我可以使用.uniq轻松删除数组中的重复.uniq ，但是如果不使用.uniq方法，我该如何去做呢？

Answer 1

a = [1, 1, 1, 2, 4, 3, 4, 3, 2, 5, 5, 6]

class Array
  def my_uniq
    self | []
  end
end

a.my_uniq
  #=> [1, 2, 4, 3, 5, 6]

这使用方法Array＃| ：“Set Union - 通过将ary与other_ary连接，返回一个新数组，排除任何重复项并保留原始数组中的顺序。

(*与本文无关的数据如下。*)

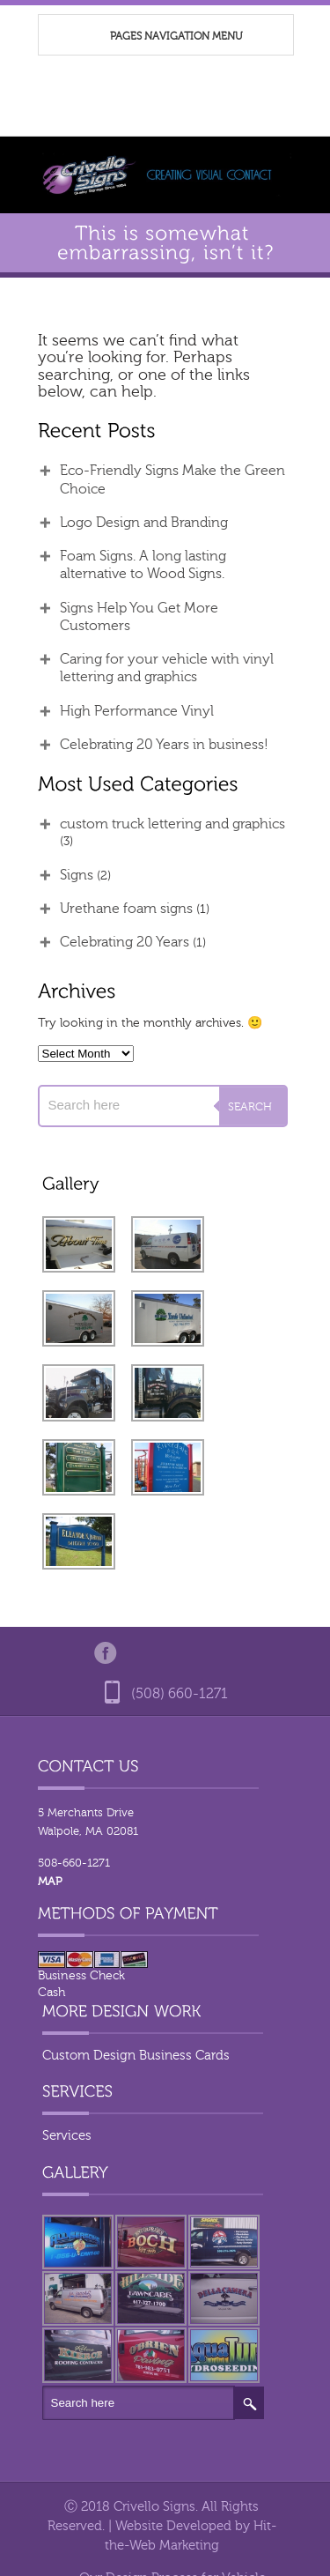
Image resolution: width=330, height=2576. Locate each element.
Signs (76, 875)
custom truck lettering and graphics (172, 824)
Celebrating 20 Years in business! (164, 745)
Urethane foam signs (126, 909)
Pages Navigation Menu (156, 36)
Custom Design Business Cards (136, 2055)
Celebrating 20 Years (124, 942)
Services (67, 2135)
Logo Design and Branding (144, 523)
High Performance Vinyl (137, 711)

”

以下是各种答案的基准，以及Array#uniq 。

require 'fruity'
require 'set'

def doit(n, m)
  arr = n.times.to_a
  arr = m.times.map { arr.sample }
  compare do
    uniq     { arr.uniq } 
    Schwern  { uniq = []; arr.sort.each { |e| uniq.push(e) if e != uniq[-1]; uniq } }
    Sharma   {b = []; arr.each{ |aa| b << aa unless b.include?(aa) }; b }
    Mihael   { arr.to_set.to_a }
    sawa     { arr.group_by(&:itself).keys }
    Cary     { arr | [] }
  end
end

doit(1_000, 500)
# Schwern is faster than uniq by 19.999999999999996% ± 10.0% (results differ)
# uniq is similar to Cary
# Cary is faster than Mihael by 10.000000000000009% ± 10.0%
# Mihael is similar to sawa
# sawa is faster than Sharma by 5x ± 0.1

doit(100_000, 50_000)
# Schwern is faster than uniq by 50.0% ± 10.0%               (results differ)
# uniq is similar to Cary
# Cary is similar to Mihael
# Mihael is faster than sawa by 10.000000000000009% ± 10.0%
# sawa is faster than Sharma by 310x ± 10.0

“Schwern”和“uniq”返回包含相同元素但不以相同顺序排列的数组（因此“结果不同”）。

这是@Schern要求的额外基准。

def doit1(n)
  arr = n.times.map { rand(n/10) }
  compare do
    uniq     { arr.uniq } 
    Schwern  { uniq = []; arr.sort.each { |e| uniq.push(e) if e != uniq[-1]; uniq } }
    Sharma   {b = []; arr.each{ |aa| b << aa unless b.include?(aa) }; b }
    Mihael   { arr.to_set.to_a }
    sawa     { arr.group_by(&:itself).keys }
    Cary     { arr | [] }
  end
end

doit1(1_000)
# Cary is similar to uniq
# uniq is faster than sawa by 3x ± 1.0
# sawa is similar to Schwern                     (results differ)
# Schwern is similar to Mihael                   (results differ)
# Mihael is faster than Sharma by 2x ± 0.1

doit1(50_000)
# Cary is similar to uniq
# uniq is faster than Schwern by 2x ± 1.0        (results differ)
# Schwern is similar to Mihael                   (results differ)
# Mihael is similar to sawa
# sawa is faster than Sharma by 62x ± 10.0

Answer 2

大多数Ruby方法的代码可以在ruby-doc.org API文档中找到。 如果将鼠标悬停在方法的文档上，则会出现“单击以切换源”按钮。 代码在C中，但它很容易理解。

if (RARRAY_LEN(ary) <= 1)
    return rb_ary_dup(ary);

if (rb_block_given_p()) {
    hash = ary_make_hash_by(ary);
    uniq = rb_hash_values(hash);
}
else {
    hash = ary_make_hash(ary);
    uniq = rb_hash_values(hash);
}

如果有一个元素，则返回它。 否则将元素转换为哈希键，将哈希值转换回数组。 通过记录的Ruby哈希的怪癖，“ Hashes按照插入相应键的顺序枚举它们的值 ” ，这种技术保留了Array中元素的原始顺序。 在其他语言中它可能不会。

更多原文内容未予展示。